# TASK DESCRIPTION
All the data beneath this line is to be reproduced exactly.

── DATA EXTRACTS

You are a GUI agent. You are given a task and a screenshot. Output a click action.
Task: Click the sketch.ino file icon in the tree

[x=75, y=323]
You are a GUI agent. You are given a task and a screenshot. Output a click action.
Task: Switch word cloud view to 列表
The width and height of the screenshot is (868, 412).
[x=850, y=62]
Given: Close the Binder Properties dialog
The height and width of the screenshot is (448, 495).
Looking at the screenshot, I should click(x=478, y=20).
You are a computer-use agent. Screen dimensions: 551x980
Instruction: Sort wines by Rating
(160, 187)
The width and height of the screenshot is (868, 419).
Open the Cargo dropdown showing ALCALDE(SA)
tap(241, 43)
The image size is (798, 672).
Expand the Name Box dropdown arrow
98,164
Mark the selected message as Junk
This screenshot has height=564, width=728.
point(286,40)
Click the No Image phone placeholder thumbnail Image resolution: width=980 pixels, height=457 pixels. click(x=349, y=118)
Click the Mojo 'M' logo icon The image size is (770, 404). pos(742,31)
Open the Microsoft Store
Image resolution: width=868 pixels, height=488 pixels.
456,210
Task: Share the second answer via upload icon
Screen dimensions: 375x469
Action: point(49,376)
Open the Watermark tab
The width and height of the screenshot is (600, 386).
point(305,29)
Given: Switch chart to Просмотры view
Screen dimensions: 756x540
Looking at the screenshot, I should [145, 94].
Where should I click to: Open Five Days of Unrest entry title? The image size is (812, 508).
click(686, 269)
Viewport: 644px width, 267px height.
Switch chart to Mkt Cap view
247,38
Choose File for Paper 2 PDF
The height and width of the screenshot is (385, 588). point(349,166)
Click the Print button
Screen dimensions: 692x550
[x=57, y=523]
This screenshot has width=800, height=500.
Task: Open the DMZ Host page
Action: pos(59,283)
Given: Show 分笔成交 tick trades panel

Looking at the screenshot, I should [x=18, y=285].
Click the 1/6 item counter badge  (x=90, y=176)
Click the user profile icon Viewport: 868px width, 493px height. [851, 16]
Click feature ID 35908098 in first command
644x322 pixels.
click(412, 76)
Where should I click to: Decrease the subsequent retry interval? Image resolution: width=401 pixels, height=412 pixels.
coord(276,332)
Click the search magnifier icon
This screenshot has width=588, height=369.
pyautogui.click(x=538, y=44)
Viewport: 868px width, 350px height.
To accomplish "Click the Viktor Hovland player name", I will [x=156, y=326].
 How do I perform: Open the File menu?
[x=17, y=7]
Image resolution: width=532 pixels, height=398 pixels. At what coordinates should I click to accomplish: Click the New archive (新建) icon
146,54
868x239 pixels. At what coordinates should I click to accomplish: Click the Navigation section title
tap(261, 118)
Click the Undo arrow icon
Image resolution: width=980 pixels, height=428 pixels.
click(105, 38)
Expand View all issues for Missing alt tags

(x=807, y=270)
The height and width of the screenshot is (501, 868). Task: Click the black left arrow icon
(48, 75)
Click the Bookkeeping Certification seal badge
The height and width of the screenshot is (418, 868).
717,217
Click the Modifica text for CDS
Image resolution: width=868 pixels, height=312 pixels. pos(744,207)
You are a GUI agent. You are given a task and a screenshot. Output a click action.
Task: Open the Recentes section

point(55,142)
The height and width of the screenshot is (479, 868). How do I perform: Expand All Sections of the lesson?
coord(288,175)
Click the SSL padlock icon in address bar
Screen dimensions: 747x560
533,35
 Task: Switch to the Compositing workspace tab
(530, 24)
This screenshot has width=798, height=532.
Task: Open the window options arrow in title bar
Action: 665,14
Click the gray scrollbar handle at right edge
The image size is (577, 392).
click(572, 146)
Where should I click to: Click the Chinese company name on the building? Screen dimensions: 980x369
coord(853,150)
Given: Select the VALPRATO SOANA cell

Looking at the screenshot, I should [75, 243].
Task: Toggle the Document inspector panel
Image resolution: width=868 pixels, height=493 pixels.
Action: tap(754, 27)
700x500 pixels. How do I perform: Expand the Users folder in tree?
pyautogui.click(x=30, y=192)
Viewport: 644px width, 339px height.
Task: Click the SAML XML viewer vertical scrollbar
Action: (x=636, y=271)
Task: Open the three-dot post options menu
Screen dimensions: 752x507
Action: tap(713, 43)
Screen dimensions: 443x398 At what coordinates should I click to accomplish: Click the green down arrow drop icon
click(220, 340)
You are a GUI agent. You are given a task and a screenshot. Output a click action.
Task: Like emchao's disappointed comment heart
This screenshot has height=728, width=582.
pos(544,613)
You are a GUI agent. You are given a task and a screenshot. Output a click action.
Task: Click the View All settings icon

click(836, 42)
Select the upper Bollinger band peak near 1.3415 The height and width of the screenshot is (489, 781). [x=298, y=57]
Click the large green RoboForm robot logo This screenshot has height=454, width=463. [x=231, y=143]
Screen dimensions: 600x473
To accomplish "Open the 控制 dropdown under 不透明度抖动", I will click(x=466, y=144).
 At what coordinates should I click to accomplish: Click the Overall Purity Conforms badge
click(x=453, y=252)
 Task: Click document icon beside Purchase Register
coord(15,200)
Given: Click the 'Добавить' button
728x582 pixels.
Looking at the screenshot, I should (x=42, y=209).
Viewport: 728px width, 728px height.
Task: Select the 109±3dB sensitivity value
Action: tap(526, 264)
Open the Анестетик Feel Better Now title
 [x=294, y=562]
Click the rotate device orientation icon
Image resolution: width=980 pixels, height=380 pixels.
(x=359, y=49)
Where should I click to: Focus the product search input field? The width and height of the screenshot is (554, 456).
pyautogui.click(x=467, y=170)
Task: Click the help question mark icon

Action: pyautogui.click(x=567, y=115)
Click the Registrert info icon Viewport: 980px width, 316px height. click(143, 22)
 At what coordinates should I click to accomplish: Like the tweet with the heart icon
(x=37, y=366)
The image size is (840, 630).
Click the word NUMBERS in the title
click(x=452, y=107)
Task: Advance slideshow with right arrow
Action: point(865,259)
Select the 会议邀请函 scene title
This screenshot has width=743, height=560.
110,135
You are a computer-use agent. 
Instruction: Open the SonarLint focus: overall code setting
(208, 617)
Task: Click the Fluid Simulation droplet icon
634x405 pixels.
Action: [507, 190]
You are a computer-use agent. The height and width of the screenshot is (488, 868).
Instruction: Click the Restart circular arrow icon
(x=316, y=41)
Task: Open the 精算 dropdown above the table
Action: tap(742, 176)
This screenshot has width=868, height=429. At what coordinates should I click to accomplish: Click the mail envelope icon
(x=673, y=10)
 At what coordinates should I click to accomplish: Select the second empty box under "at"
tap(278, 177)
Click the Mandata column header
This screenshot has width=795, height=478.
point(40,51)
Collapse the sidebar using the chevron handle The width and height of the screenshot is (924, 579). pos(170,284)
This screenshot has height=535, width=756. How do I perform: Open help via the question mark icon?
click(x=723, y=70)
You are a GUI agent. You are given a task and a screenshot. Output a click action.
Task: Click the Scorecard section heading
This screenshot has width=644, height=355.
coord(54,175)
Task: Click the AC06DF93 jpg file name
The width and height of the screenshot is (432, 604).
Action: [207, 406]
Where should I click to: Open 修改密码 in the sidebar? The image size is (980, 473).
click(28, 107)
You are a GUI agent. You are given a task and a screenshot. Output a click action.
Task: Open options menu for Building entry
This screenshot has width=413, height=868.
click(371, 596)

────

# REPLY
You are a GUI agent. You are given a task and a screenshot. Output a click action.
Task: Click the sketch.ino file icon in the tree

[x=75, y=323]
You are a GUI agent. You are given a task and a screenshot. Output a click action.
Task: Switch word cloud view to 列表
The width and height of the screenshot is (868, 412).
[x=850, y=62]
Given: Close the Binder Properties dialog
The height and width of the screenshot is (448, 495).
Looking at the screenshot, I should click(x=478, y=20).
You are a computer-use agent. Screen dimensions: 551x980
Instruction: Sort wines by Rating
(160, 187)
The width and height of the screenshot is (868, 419).
Open the Cargo dropdown showing ALCALDE(SA)
tap(241, 43)
The image size is (798, 672).
Expand the Name Box dropdown arrow
98,164
Mark the selected message as Junk
This screenshot has height=564, width=728.
point(286,40)
Click the No Image phone placeholder thumbnail Image resolution: width=980 pixels, height=457 pixels. click(x=349, y=118)
Click the Mojo 'M' logo icon The image size is (770, 404). pos(742,31)
Open the Microsoft Store
Image resolution: width=868 pixels, height=488 pixels.
456,210
Task: Share the second answer via upload icon
Screen dimensions: 375x469
Action: point(49,376)
Open the Watermark tab
The width and height of the screenshot is (600, 386).
point(305,29)
Given: Switch chart to Просмотры view
Screen dimensions: 756x540
Looking at the screenshot, I should [145, 94].
Where should I click to: Open Five Days of Unrest entry title? The image size is (812, 508).
click(686, 269)
Viewport: 644px width, 267px height.
Switch chart to Mkt Cap view
247,38
Choose File for Paper 2 PDF
The height and width of the screenshot is (385, 588). point(349,166)
Click the Print button
Screen dimensions: 692x550
[x=57, y=523]
This screenshot has width=800, height=500.
Task: Open the DMZ Host page
Action: pos(59,283)
Given: Show 分笔成交 tick trades panel

Looking at the screenshot, I should [x=18, y=285].
Click the 1/6 item counter badge  (x=90, y=176)
Click the user profile icon Viewport: 868px width, 493px height. [851, 16]
Click feature ID 35908098 in first command
644x322 pixels.
click(412, 76)
Where should I click to: Decrease the subsequent retry interval? Image resolution: width=401 pixels, height=412 pixels.
coord(276,332)
Click the search magnifier icon
This screenshot has width=588, height=369.
pyautogui.click(x=538, y=44)
Viewport: 868px width, 350px height.
To accomplish "Click the Viktor Hovland player name", I will [x=156, y=326].
 How do I perform: Open the File menu?
[x=17, y=7]
Image resolution: width=532 pixels, height=398 pixels. At what coordinates should I click to accomplish: Click the New archive (新建) icon
146,54
868x239 pixels. At what coordinates should I click to accomplish: Click the Navigation section title
tap(261, 118)
Click the Undo arrow icon
Image resolution: width=980 pixels, height=428 pixels.
click(105, 38)
Expand View all issues for Missing alt tags

(x=807, y=270)
The height and width of the screenshot is (501, 868). Task: Click the black left arrow icon
(48, 75)
Click the Bookkeeping Certification seal badge
The height and width of the screenshot is (418, 868).
717,217
Click the Modifica text for CDS
Image resolution: width=868 pixels, height=312 pixels. pos(744,207)
You are a GUI agent. You are given a task and a screenshot. Output a click action.
Task: Open the Recentes section

point(55,142)
The height and width of the screenshot is (479, 868). How do I perform: Expand All Sections of the lesson?
coord(288,175)
Click the SSL padlock icon in address bar
Screen dimensions: 747x560
533,35
 Task: Switch to the Compositing workspace tab
(530, 24)
This screenshot has width=798, height=532.
Task: Open the window options arrow in title bar
Action: 665,14
Click the gray scrollbar handle at right edge
The image size is (577, 392).
click(572, 146)
Where should I click to: Click the Chinese company name on the building? Screen dimensions: 980x369
coord(853,150)
Given: Select the VALPRATO SOANA cell

Looking at the screenshot, I should [75, 243].
Task: Toggle the Document inspector panel
Image resolution: width=868 pixels, height=493 pixels.
Action: tap(754, 27)
700x500 pixels. How do I perform: Expand the Users folder in tree?
pyautogui.click(x=30, y=192)
Viewport: 644px width, 339px height.
Task: Click the SAML XML viewer vertical scrollbar
Action: (x=636, y=271)
Task: Open the three-dot post options menu
Screen dimensions: 752x507
Action: tap(713, 43)
Screen dimensions: 443x398 At what coordinates should I click to accomplish: Click the green down arrow drop icon
click(220, 340)
You are a GUI agent. You are given a task and a screenshot. Output a click action.
Task: Like emchao's disappointed comment heart
This screenshot has height=728, width=582.
pos(544,613)
You are a GUI agent. You are given a task and a screenshot. Output a click action.
Task: Click the View All settings icon

click(836, 42)
Select the upper Bollinger band peak near 1.3415 The height and width of the screenshot is (489, 781). [x=298, y=57]
Click the large green RoboForm robot logo This screenshot has height=454, width=463. [x=231, y=143]
Screen dimensions: 600x473
To accomplish "Open the 控制 dropdown under 不透明度抖动", I will click(x=466, y=144).
 At what coordinates should I click to accomplish: Click the Overall Purity Conforms badge
click(x=453, y=252)
 Task: Click document icon beside Purchase Register
coord(15,200)
Given: Click the 'Добавить' button
728x582 pixels.
Looking at the screenshot, I should (x=42, y=209).
Viewport: 728px width, 728px height.
Task: Select the 109±3dB sensitivity value
Action: tap(526, 264)
Open the Анестетик Feel Better Now title
 [x=294, y=562]
Click the rotate device orientation icon
Image resolution: width=980 pixels, height=380 pixels.
(x=359, y=49)
Where should I click to: Focus the product search input field? The width and height of the screenshot is (554, 456).
pyautogui.click(x=467, y=170)
Task: Click the help question mark icon

Action: pyautogui.click(x=567, y=115)
Click the Registrert info icon Viewport: 980px width, 316px height. click(143, 22)
 At what coordinates should I click to accomplish: Like the tweet with the heart icon
(x=37, y=366)
The image size is (840, 630).
Click the word NUMBERS in the title
click(x=452, y=107)
Task: Advance slideshow with right arrow
Action: point(865,259)
Select the 会议邀请函 scene title
This screenshot has width=743, height=560.
110,135
You are a computer-use agent. 
Instruction: Open the SonarLint focus: overall code setting
(208, 617)
Task: Click the Fluid Simulation droplet icon
634x405 pixels.
Action: [507, 190]
You are a computer-use agent. The height and width of the screenshot is (488, 868).
Instruction: Click the Restart circular arrow icon
(x=316, y=41)
Task: Open the 精算 dropdown above the table
Action: tap(742, 176)
This screenshot has width=868, height=429. At what coordinates should I click to accomplish: Click the mail envelope icon
(x=673, y=10)
 At what coordinates should I click to accomplish: Select the second empty box under "at"
tap(278, 177)
Click the Mandata column header
This screenshot has width=795, height=478.
point(40,51)
Collapse the sidebar using the chevron handle The width and height of the screenshot is (924, 579). pos(170,284)
This screenshot has height=535, width=756. How do I perform: Open help via the question mark icon?
click(x=723, y=70)
You are a GUI agent. You are given a task and a screenshot. Output a click action.
Task: Click the Scorecard section heading
This screenshot has width=644, height=355.
coord(54,175)
Task: Click the AC06DF93 jpg file name
The width and height of the screenshot is (432, 604).
Action: [207, 406]
Where should I click to: Open 修改密码 in the sidebar? The image size is (980, 473).
click(28, 107)
You are a GUI agent. You are given a task and a screenshot. Output a click action.
Task: Open options menu for Building entry
This screenshot has width=413, height=868.
click(371, 596)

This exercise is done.